Only in its second year, the gathering is steadily growing in participation and in spectators, who braved the elements to cheer on their community leaders, neighbors and family members. Waynesville Fire Chief Joey Webb Sr. raised the small, candy-apple red bucket trophy in the air, signaling the start of the battle.
“Before, we used to do this in shopping center parking lots and it would get so hot. We hope it gets bigger every year. We have a place for spectators to come watch and be supportive here at the fair,” Webb said. “We train together all the time and this is a way to bring together all the departments, families and friends.”
Quarter-sized raindrops pounded down on the roof of the arena. A swift wind kicked up dust clouds, which limited visibility in the moments leading up to the competition. While the storm passed through as fast as it had arrived, the team portion of the “Battle of the Bucket” commenced. With Central Pigeon Volunteer Fire Department as the defending champion, fire departments from Clyde and North Canton looked to bring home the bucket to their respective towns.

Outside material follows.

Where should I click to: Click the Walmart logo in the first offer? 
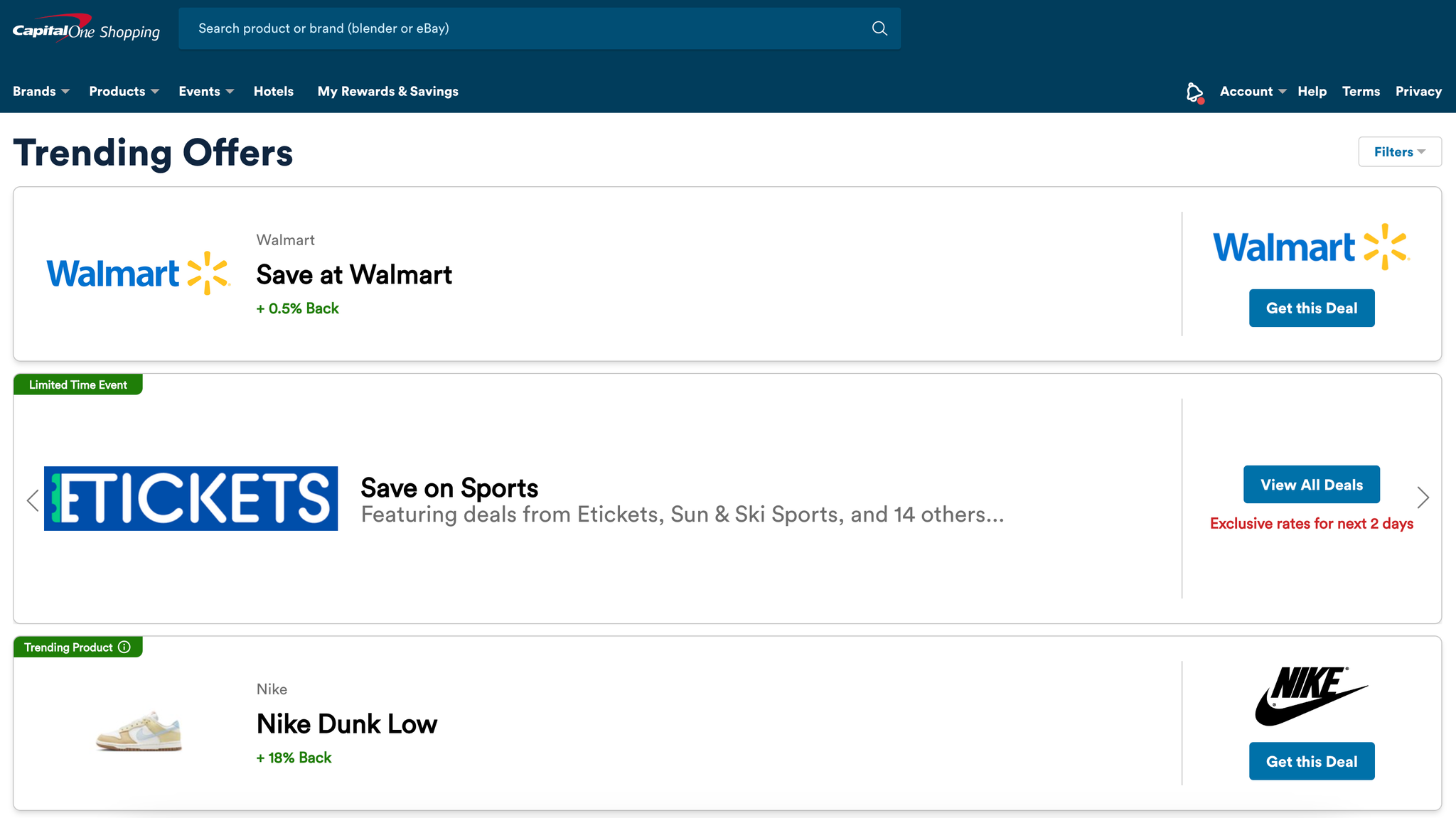[137, 273]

“It’s good morale for the firefighters and it gives the public a little bit of appreciation for what they do on a daily basis, the strenuous work they do,” Webb said. “They’re mostly volunteers. They all work full-time jobs and provide this service for the people.”
An obstacle course stretched from each end of the fairgrounds massive covered arena. With all eyes trained on the starting line, the command is given to begin and the race against the clock is on. One at a time, each team (comprised of four members) grabbed all of their gear (weighing between 50 and 60 pounds), ran the length of the arena and began the harried process of donning their gear. Once all four were suited up — from boots to air tanks — a bright neon flag was swung down like the last lap of the Daytona 500 and they’re off again, barreling down back down to the other end of the arena.
From there, it was a mad dash to unravel the hoses from their fire trucks and trudge through the dirt with hoses hoisted over their shoulders to the far end, where they charge the line and do a momentary water pressure demonstration.
Lastly, the team lugged five-gallon buckets of water — scooped one at a time from a giant pool — to fill up a nearby 50-gallon barrel before sprinting back to the finish line.
When the dust settled, North Canton walked away with the championship bucket, which will remain in their firehouse until next year’s event. Clyde was runner-up, with Central Pigeon taking third.
“The biggest change this year coming into this was to better our endurance,” said Lloyd Messer of the Clyde Fire Department. “It’s ingrained in us in the fire academy to know where your partner is and team work. Make sure we work as a team and not leave anybody behind. You’re only as strong as your weakest member.
In a combat of sheer muscle and determination, part two of the evening was the individual heat.
The solo showdown calls for most of the same challenges, with the added spice of rolling up fire hoses with precision, flipping a large tractor tire end-over-end and dragging a 100-pound mannequin named “Rescue Randy” for 50 feet.
“Just talking to the crowd here, the people had no idea what we actually go through,” Webb said.
Chris Massey (Waynesville) took the individual title. Zack Winifield (Clyde) was runner-up, with Leevon Bible (Central Pigeon) taking third. Other participants included Dee Massey (Waynesville), Cody Parton (Central Pigeon), Ronnie Davis (Central Pigeon), Dan Eaton (Crabtree), Gary Honeycutt (North Canton) and Grayson Sluder (North Canton).
For 20-year-old Gary Honeycutt of the North Canton Fire Department, this year was his first taste of what the “Battle of the Bucket” is all about. Catching his breath after completing the strenuous course, Honeycutt leaned against the fence, sweat rolling down his face. It was a tough task at hand, but Honeycutt was all smiles and looks forward to doing it all again next year.
“This was my first year and I loved it. It was great to show I could do this,” he said. “They said it was going to be hard and kick my hind end. I feel great so far.”
Packing up his gear and shaking hands with other firefighters, Messer sees the competition as a way to strengthen the bond between people who are not only co-workers, but also family and friends.
“This is a great competition and it’s great to get all of these departments together,” he said. “It’s a brotherhood.”